Available records below:
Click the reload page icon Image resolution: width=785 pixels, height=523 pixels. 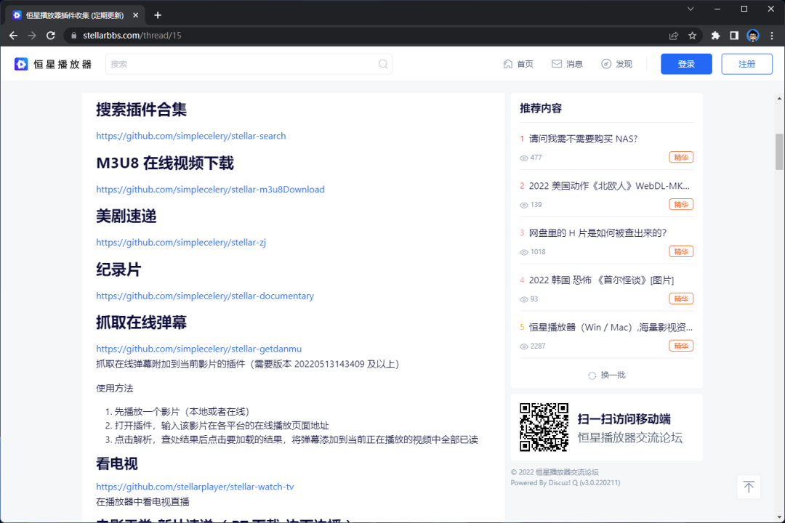pos(50,35)
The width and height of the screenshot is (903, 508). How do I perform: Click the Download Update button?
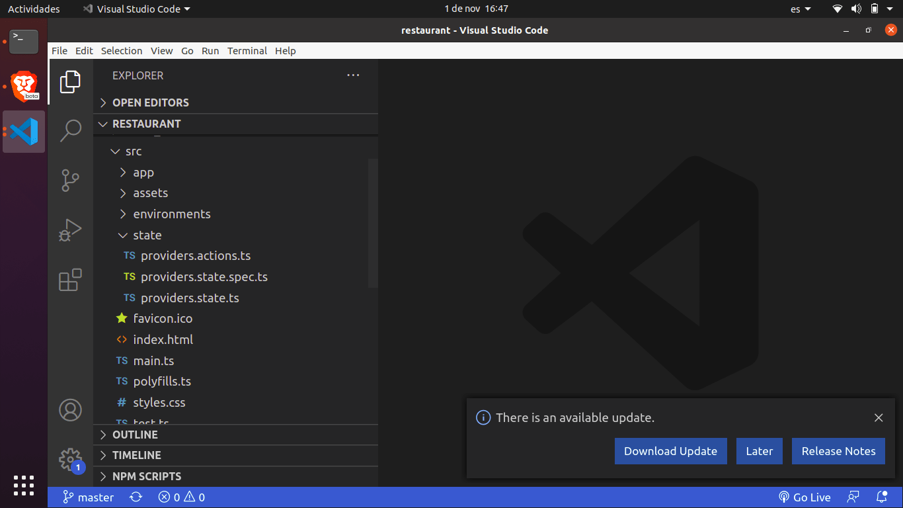click(670, 451)
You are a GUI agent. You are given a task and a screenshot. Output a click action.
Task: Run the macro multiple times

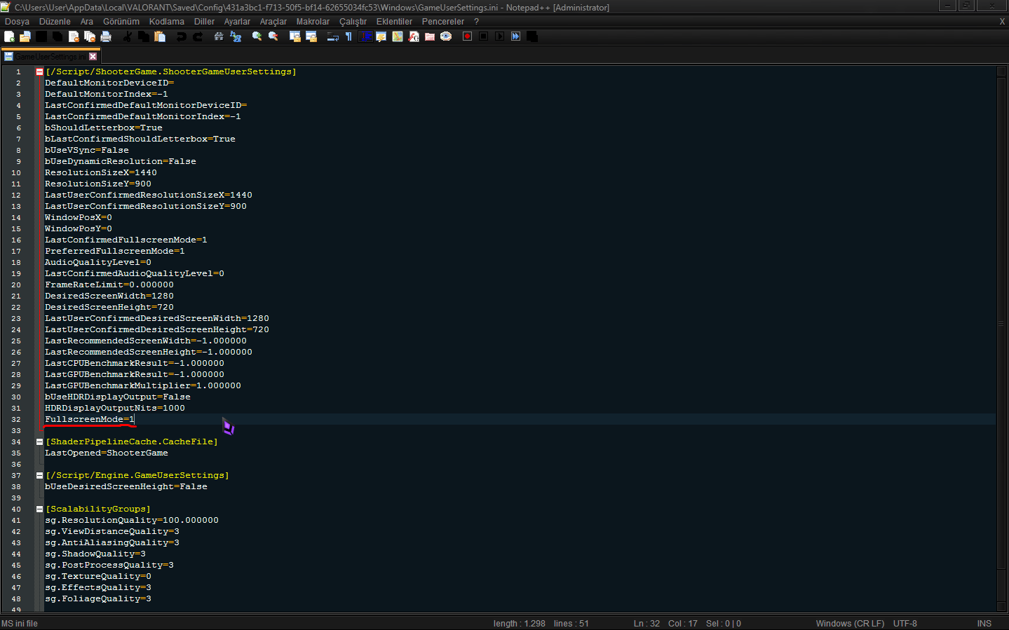515,36
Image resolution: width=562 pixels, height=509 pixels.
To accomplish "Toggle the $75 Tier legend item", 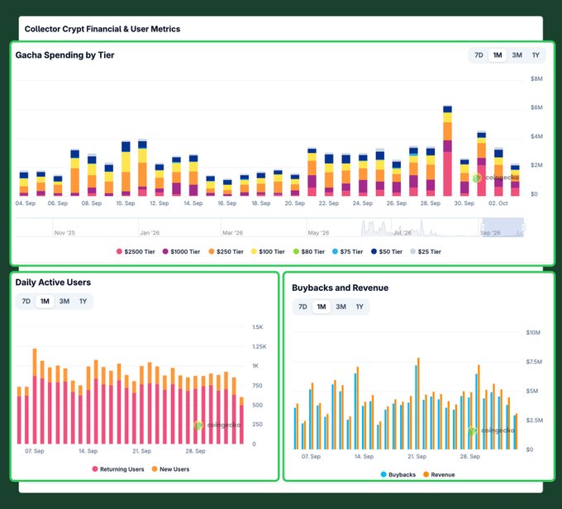I will [348, 252].
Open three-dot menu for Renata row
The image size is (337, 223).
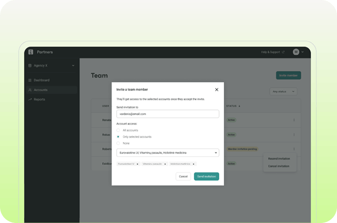[x=294, y=120]
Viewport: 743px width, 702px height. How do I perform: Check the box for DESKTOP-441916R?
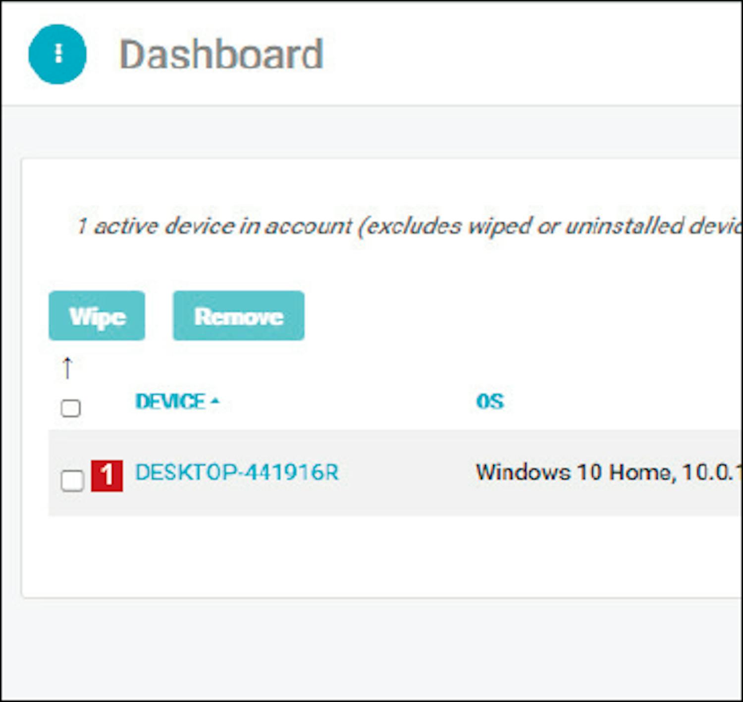(72, 480)
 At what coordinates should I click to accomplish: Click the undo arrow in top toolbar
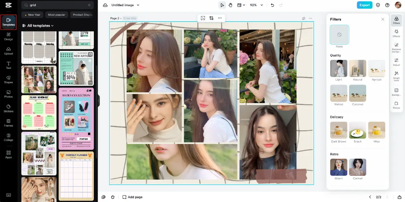click(272, 5)
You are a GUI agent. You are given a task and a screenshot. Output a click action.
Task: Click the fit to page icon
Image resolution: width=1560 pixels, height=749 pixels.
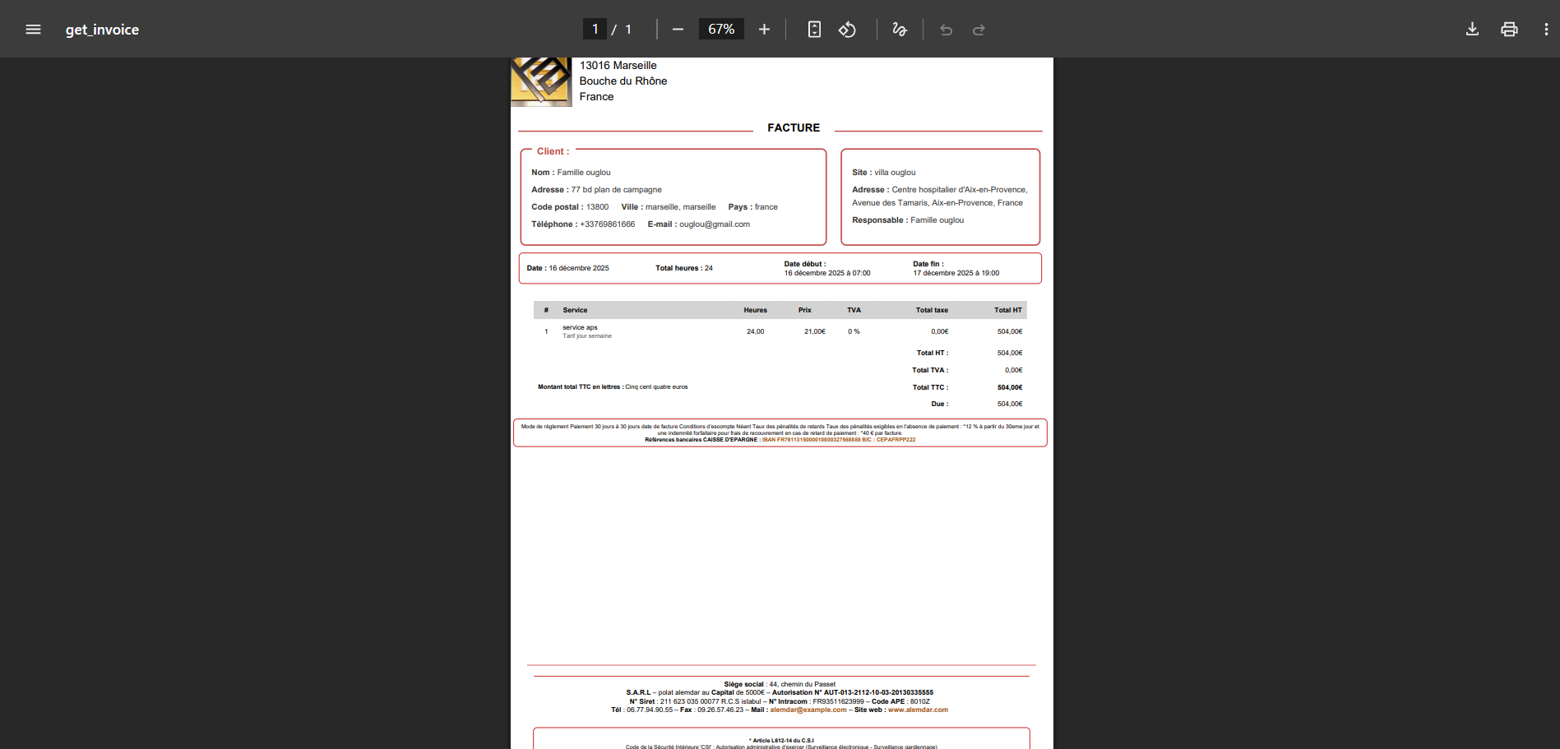814,30
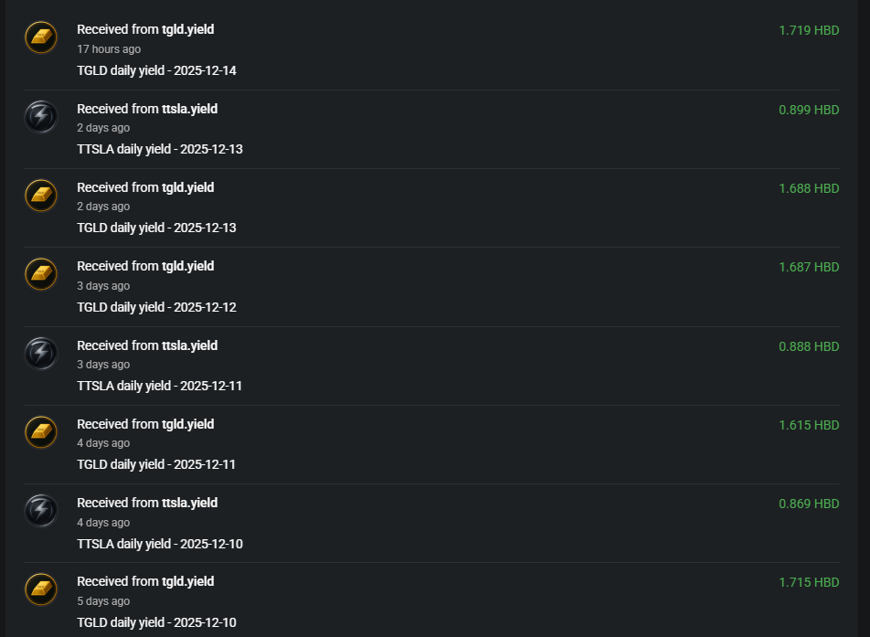The width and height of the screenshot is (870, 637).
Task: Click gold bar icon for 1.715 HBD transaction
Action: (x=40, y=589)
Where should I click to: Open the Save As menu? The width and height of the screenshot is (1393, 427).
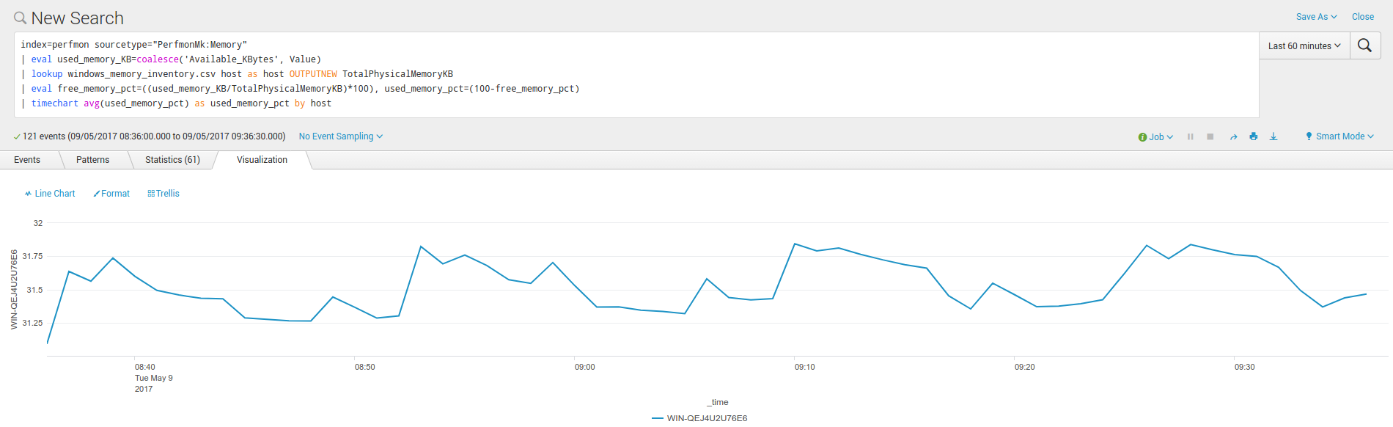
End of Available records.
_Task description:_
Please repeat, exactly and with nothing else, the lines from the one containing "The image size is (337, 223)." to the last line of the entries, both included, excluding any pictures.

_Written response:_
The image size is (337, 223).
[x=294, y=120]
Viewport: 743px width, 702px height. How do I perform: Check the box for DESKTOP-441916R?
(72, 480)
 At what coordinates should I click to accomplish: Click the undo arrow in top toolbar
click(272, 5)
You are a GUI agent. You are given a task and a screenshot. Output a click action.
Task: Click the fit to page icon
Image resolution: width=1560 pixels, height=749 pixels.
814,30
The width and height of the screenshot is (870, 637).
Task: Click gold bar icon for 1.715 HBD transaction
Action: (x=40, y=589)
Where should I click to: Open the Save As menu? The width and height of the screenshot is (1393, 427).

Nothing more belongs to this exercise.